Autorité du Président de GEM & droit du travail : de la co-construction à la carabistouille

Décidément c’est dur de faire respecter les Présidents de GEM et le droit du travail en même temps. D’un coté des élus du peuple, de l’autre des salariés plus ou moins précarisés qui n’acceptent pas forcément d’être entièrement subordonnés aux choix d’un Conseil d’Administration aussi lunatique que peu professionnel.

Il suffit la dessus que l’on interprète de façon un peu trop littérale le Cahier des Charges et l’animateur devient très rapidement le jouet du GEM, celui sur lequel les gémeurs vont pouvoir tout faire passer. Après tout le droit de cuissage se pratique encore dans certaines entreprises paraît-il, alors pourquoi vouloir que les gémeurs soient plus rêglo que le roi. Il ne cuisseront pas, mais ils martyriseront. Et parfois on laissera un peu faire pour les dédommager eux-mêmes de ce qu’ils sont un peuple qui a beaucoup souffert. “L’handicap a parfois bon dos.”

Rajouter la dessus une conception très régime présidentiel de la Présidence d’un GEM (à l’image du Président de la République, alors qu’un Président d’association ne doit être que la voix du CA) et vous avez tous les éléments pour arriver à une situation explosive (cf le cas du GEM de Niort que nous avions exposé en septembre dernier).
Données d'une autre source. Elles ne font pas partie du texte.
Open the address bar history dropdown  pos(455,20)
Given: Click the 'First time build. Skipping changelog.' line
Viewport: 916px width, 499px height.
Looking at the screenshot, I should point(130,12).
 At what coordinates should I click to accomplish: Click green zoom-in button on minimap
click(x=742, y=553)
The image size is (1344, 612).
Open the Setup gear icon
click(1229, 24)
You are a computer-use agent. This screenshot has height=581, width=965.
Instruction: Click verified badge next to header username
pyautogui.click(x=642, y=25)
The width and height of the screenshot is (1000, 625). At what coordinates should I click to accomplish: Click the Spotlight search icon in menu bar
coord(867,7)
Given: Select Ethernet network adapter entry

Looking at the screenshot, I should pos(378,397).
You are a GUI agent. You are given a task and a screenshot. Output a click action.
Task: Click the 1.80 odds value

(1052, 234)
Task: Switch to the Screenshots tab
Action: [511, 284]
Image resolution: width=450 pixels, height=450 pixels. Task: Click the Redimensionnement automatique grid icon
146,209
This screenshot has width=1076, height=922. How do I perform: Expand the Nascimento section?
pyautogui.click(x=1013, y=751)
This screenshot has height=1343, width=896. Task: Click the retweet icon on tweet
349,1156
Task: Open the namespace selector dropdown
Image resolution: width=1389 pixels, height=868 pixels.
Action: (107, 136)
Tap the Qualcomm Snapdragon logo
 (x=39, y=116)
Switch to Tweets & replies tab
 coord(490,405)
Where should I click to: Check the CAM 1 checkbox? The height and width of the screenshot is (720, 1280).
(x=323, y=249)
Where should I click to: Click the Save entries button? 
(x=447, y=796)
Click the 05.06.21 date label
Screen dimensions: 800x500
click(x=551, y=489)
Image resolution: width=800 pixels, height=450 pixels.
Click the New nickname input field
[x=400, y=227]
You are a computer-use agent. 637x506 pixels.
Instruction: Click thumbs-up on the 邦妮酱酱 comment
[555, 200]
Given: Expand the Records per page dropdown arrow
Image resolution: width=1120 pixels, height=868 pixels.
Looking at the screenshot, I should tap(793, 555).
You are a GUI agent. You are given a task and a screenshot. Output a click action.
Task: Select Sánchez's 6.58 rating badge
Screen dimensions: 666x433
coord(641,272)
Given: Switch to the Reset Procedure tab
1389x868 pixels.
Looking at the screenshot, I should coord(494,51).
Et tandis que l’animateur en prend plein la gueule et l’amour propre, c’est au gestionnaire, leur patron, mais simple prestataire de service pour le GEM de payer l’addition : le droit du travail c’est lui que cela concerne. Reste in Fine que si le Président d’un GEM veut se débarrasser de son animatrice parce qu’elle le lui convient plus, il n’à qu’à faire comme tout patron : payer de la poche du GEM.